I learned very early on that incorporation of squats and deadlifts into my workout program was of utmost importance in my quest for thick, dense muscle mass.  As my body grew, I became increasingly passionate about muscle building and decided to devote every free moment to bodybuilding research and planning.  It wasn’t long before I became a certified personal trainer and later spent many years helping others achieve their fitness goals.  Ultimately, I held a middle management position at a major commercial gym and had the authority to select and purchase exercise equipment and accessories.

Through the training and experience I gained from my years in the fitness industry and the half decade of competitive power lifting that followed, I learned a great deal about the quality and effectiveness of most of the workout and exercise equipment that is on the market.  I used this expertise to build my dream gym in my home’s two car garage.  The gym is complete with a power cage with dip and chin stations, lat pull-down tower with high and low cables, Texas Power Bar, Jump Stretch bands, chains, various cable attachments and nearly one thousand pounds worth of Olympic plates.

I put a lot of thought, time and research in developing my gym.  First, I had to purchase my equipment from a manufacturer with sturdy, reliable equipment that backed their products with a warranty.  The power cage had to accommodate and withstand 700+ lb. rack pulls (I don’t set the weight down gently and there’s no Lunk Alarm on my planet.)  Also, the power cage had to have the ability to be secured to the floor and not rock when hundreds of pounds of iron are thrown on the rack after a set of squats.  Additionally, the holes that accommodate the safety bars had to be in fairly small increments for optimal height selection for floor presses, lock outs and rack pulls.
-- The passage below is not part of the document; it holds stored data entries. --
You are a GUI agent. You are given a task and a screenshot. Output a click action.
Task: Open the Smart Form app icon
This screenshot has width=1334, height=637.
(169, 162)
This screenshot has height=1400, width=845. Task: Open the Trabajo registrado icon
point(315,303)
Second, I had to consider cost consistent with quality.  I knew from my years in gym management that gym equipment manufacturers often rely on their brand name to establish their prices.  I needed a reputable company that produced quality equipment at an affordable price.  I conducted a cost/benefit analysis and determined a price range that I was comfortable with.  Below is an example of the formula that I used:

(G) Commercial Gym Membership = $35 per month

(F) Fuel and Vehicle Mileage Travelling to Commercial Gym = $48 per month

(T) Tolls on Route to Commercial Gym = $16 per month

G+F+T = $98 per month x 12 months = $1176

I was spending $1179 per year on average traveling to my commercial gym and maintaining my membership.  I considered the fact that I generally only used their power cage, bench and dumbbells therefore the benefit of various types of equipment really didn’t weigh much into my decision making process.
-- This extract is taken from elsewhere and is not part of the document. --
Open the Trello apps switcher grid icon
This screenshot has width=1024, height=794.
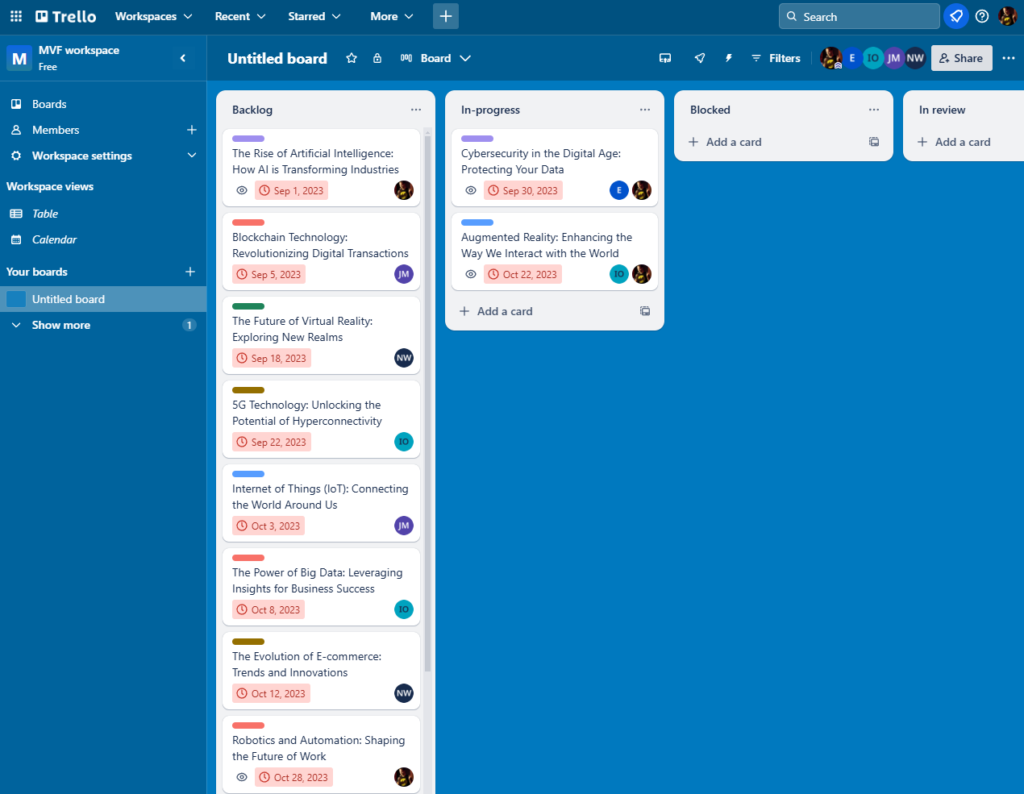click(x=15, y=15)
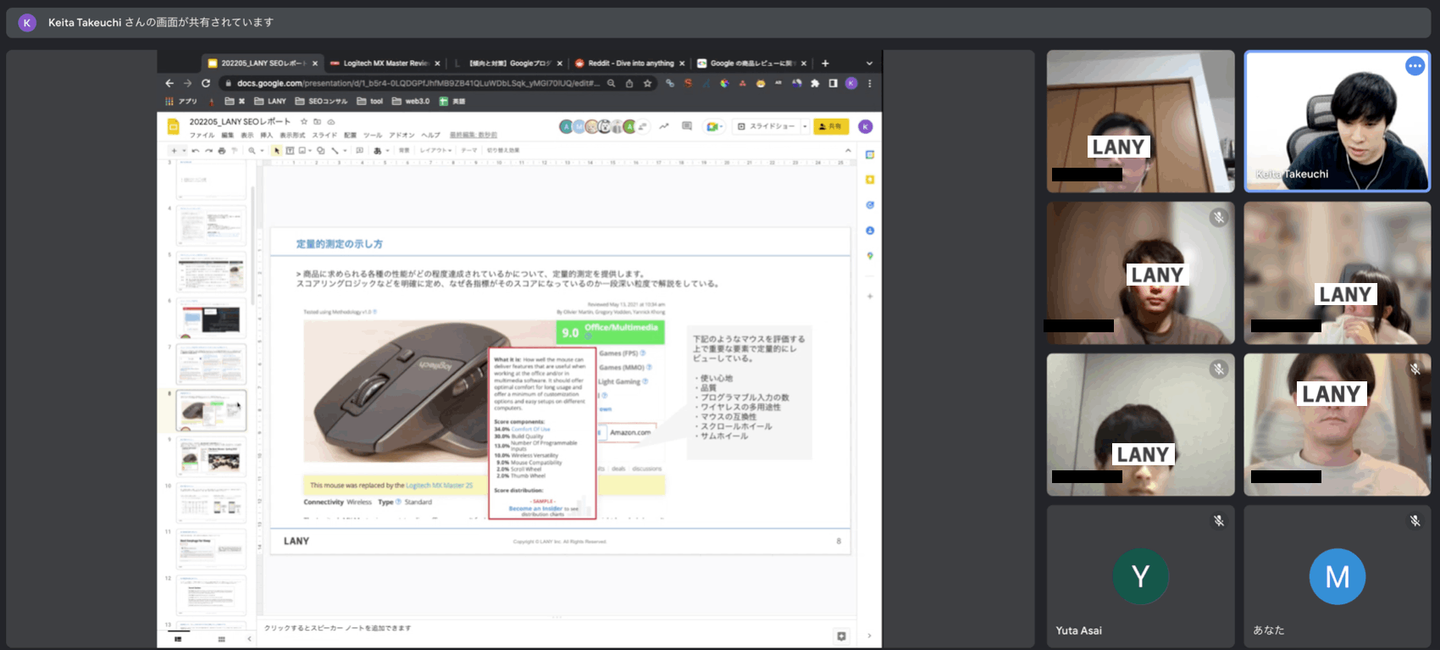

I expected that I would still be a muscle devotee for at least five more years (likely many, many more) but for the purposes of my calculation I used five years in my calculation.  The result looked something like this:

$1176 per year x 5 years = $5880

I was likely to spend nearly $6000 over the next five years maintaining my gym membership and travelling to work out four times per week.  I felt that calculation alone justified investing in a home gym.  I was confident that I could purchase high quality gym equipment for less than that.

Or could I?


Without a doubt, the most important component to my home gym was a quality, sturdy affordable power cage.  If I could do no other exercise, I knew I needed to squat.  Having my own heavy duty power cage would allow me to squat and perform other big movements like rack pulls and squat lock outs.  So, my research began with and centered on a power cage.

I determined that the prices of power cages ranged in price from about $400 to over $1000.  I was instantly able to spot those that were of inferior quality by the slender uprights and inadequate width and depth.  Some of the higher quality power cages were built for heavy commercial gym use, something that I did not require as only a few people would regularly use my equipment.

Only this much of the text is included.